PASSAGE TO READ:
I suspect, and I will be happy to be wrong about this, that Senator Kerry is not going to be elected President of the United States come November. It may be close but I don't think he has the right combination of vision, presence, aggressiveness, and charismatic charm to unseat an inexplicably popular sitting President.
Especially since he continues to campaign like he's already lost. He's constantly reacting to things thrown his way by the other side, constantly invoking the ghosts of Vietnam, and he apparently has no substantive message of his own, no firm foundation to work from. To be constantly redefining who he is and what he stands for at this late stage of the game does not inspire confidence. His best argument seems to be that we should vote for him because he's not George W. Bush (granted that's a good enough argument for me...but I'm not sure it's going to engage the moderate and left-leaning electorate enough to get out and vote with the numbers and enthusiasm it's going to take to unseat W.)

RECORD LIST:
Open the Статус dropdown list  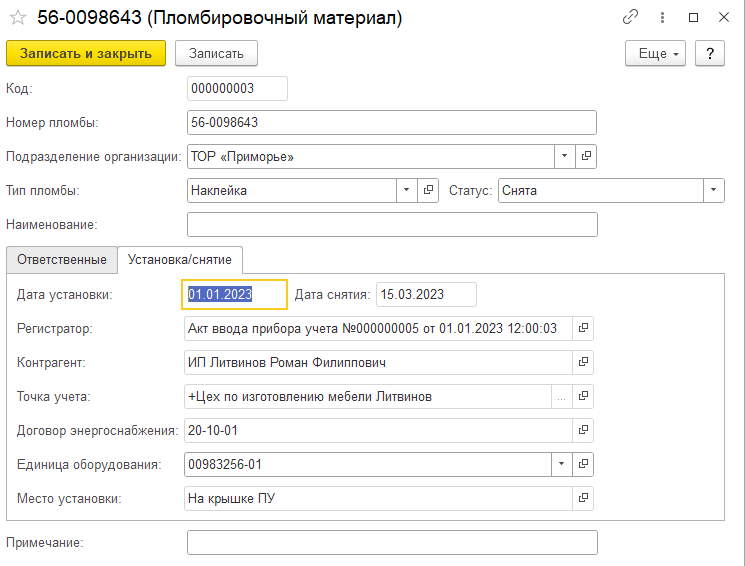click(713, 190)

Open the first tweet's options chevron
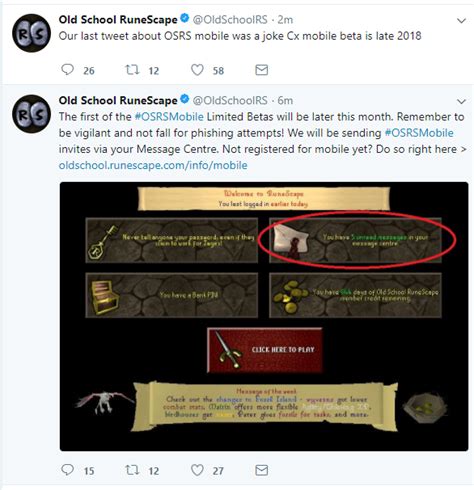(461, 21)
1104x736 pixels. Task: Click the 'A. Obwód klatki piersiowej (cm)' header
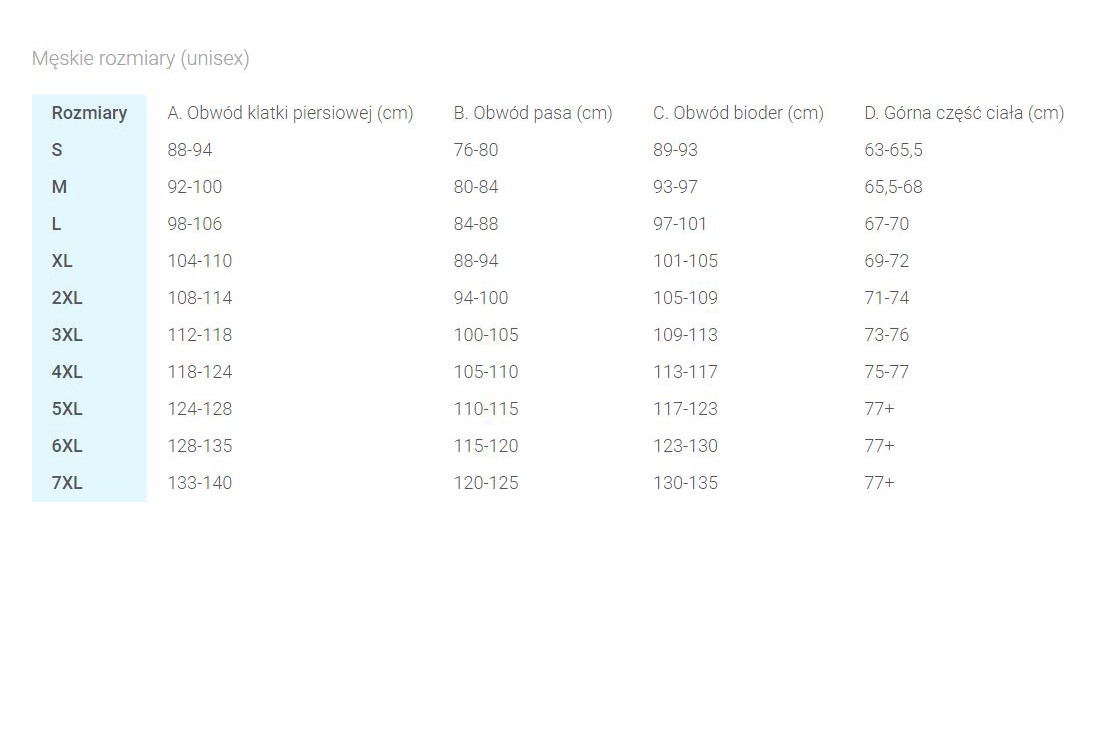[290, 113]
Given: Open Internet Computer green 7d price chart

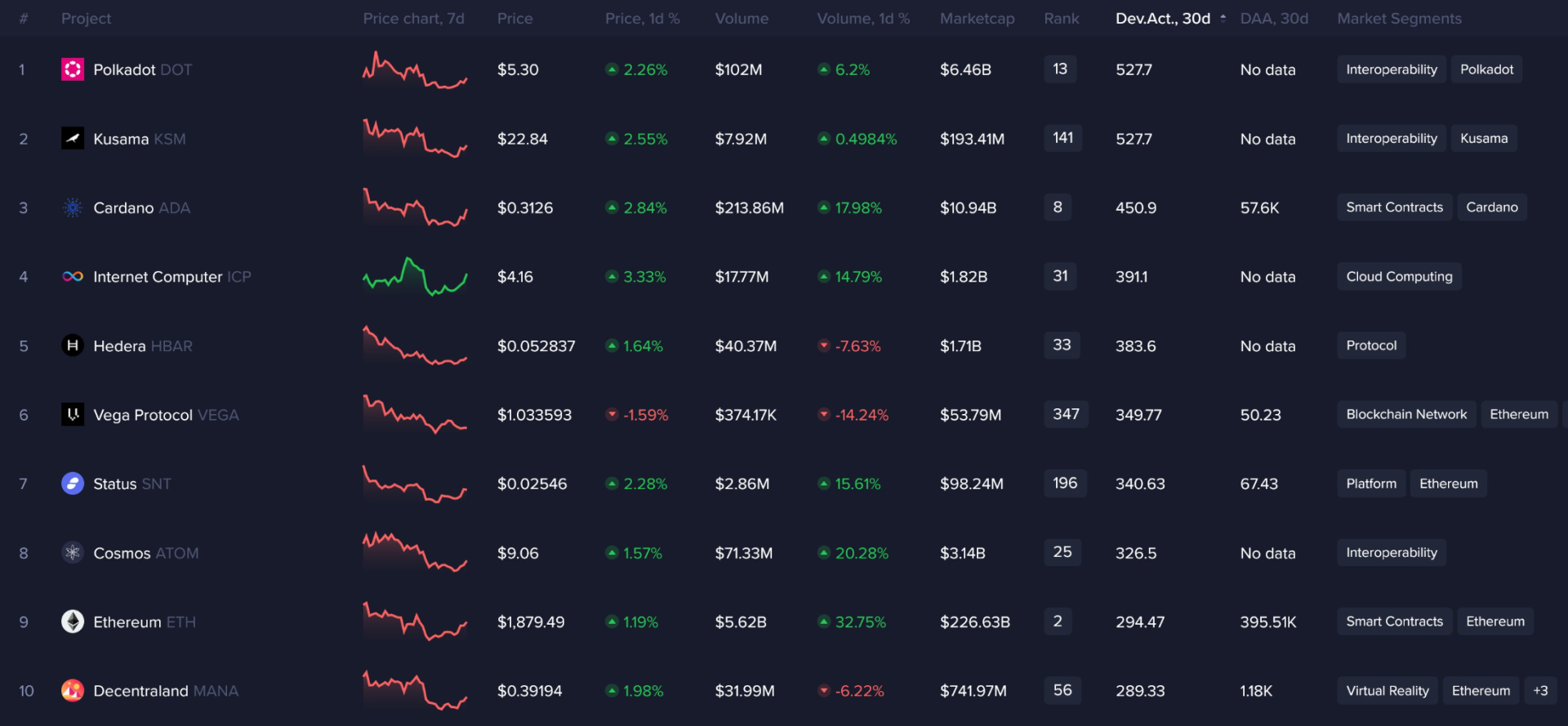Looking at the screenshot, I should coord(415,277).
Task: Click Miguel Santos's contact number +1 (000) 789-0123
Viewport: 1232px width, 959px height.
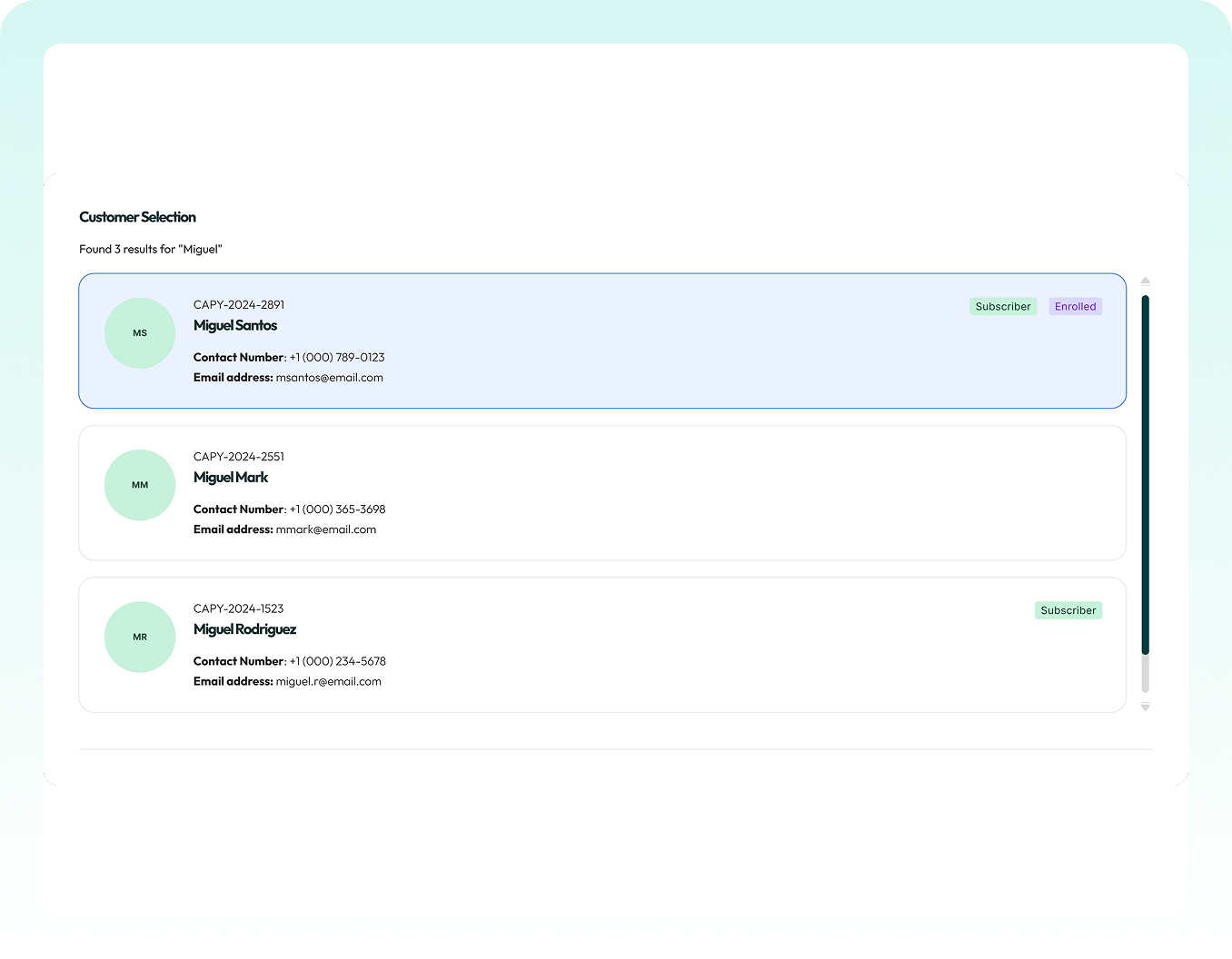Action: click(x=336, y=357)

PARTS OF THE EXERCISE:
1. In the passage above on Senator Kerry's campaign, reproduce the stretch from "Especially since he" through "to unseat W.)".
2. Answer these questions from the passage above on Senator Kerry's campaign:
(a) In what month is the election said to take place?
(b) The writer says Kerry keeps invoking the ghosts of what?
(c) What does the writer call Kerry's best argument?

ANSWER LIST:
1.
Especially since he continues to campaign like he's already lost. He's constantly reacting to things thrown his way by the other side, constantly invoking the ghosts of Vietnam, and he apparently has no substantive message of his own, no firm foundation to work from. To be constantly redefining who he is and what he stands for at this late stage of the game does not inspire confidence. His best argument seems to be that we should vote for him because he's not George W. Bush (granted that's a good enough argument for me...but I'm not sure it's going to engage the moderate and left-leaning electorate enough to get out and vote with the numbers and enthusiasm it's going to take to unseat W.)

2.
(a) November.
(b) Vietnam.
(c) That people should vote for him because he's not George W. Bush.